[GOAL]: Turn the material from the line with "You are a computer-use agent. The" up to and including the line with "tap(104, 376)" into a numbered list, leaving out any blank lines.

[SUPPLIED DATA]:

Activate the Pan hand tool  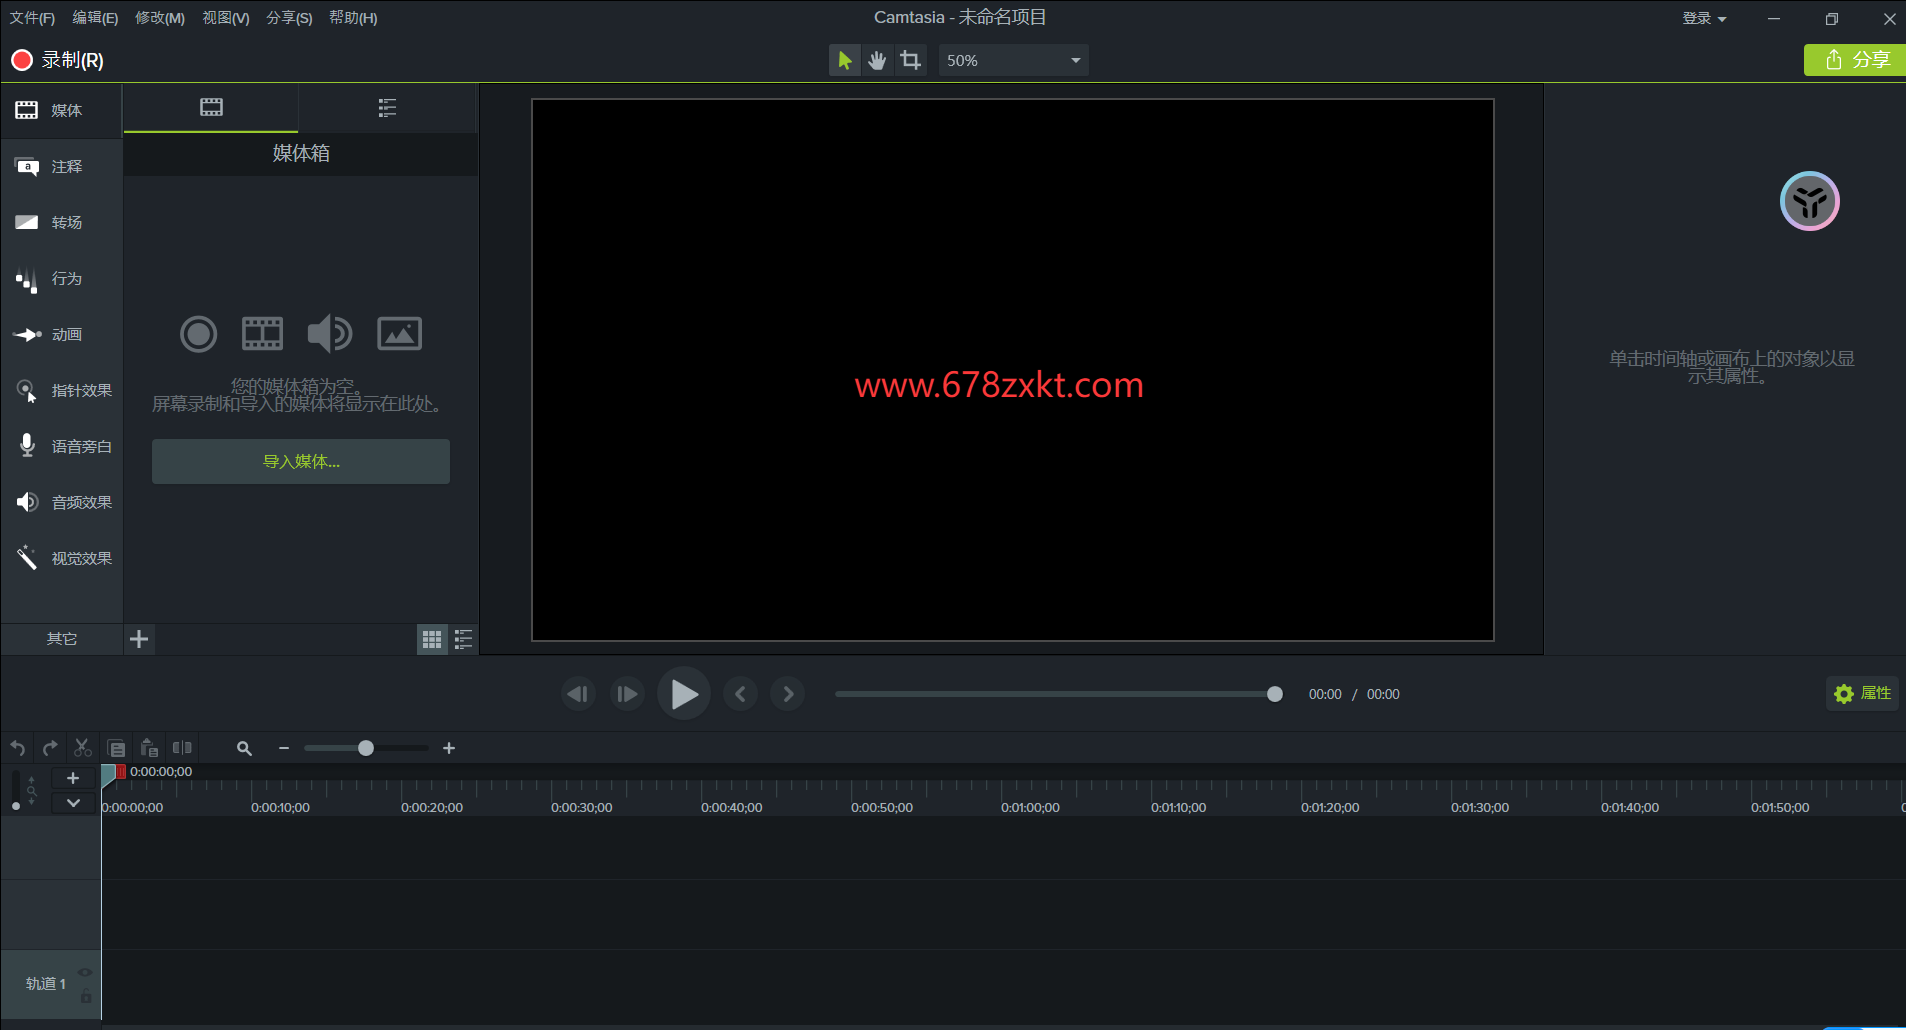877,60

--

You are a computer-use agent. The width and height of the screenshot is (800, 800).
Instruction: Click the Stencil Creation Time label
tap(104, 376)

---

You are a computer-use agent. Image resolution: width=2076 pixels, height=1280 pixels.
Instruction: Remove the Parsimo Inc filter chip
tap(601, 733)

[FINAL RESULT]:
1. You are a computer-use agent. The width and height of the screenshot is (800, 800).
2. Instruction: Click the Stencil Creation Time label
3. tap(104, 376)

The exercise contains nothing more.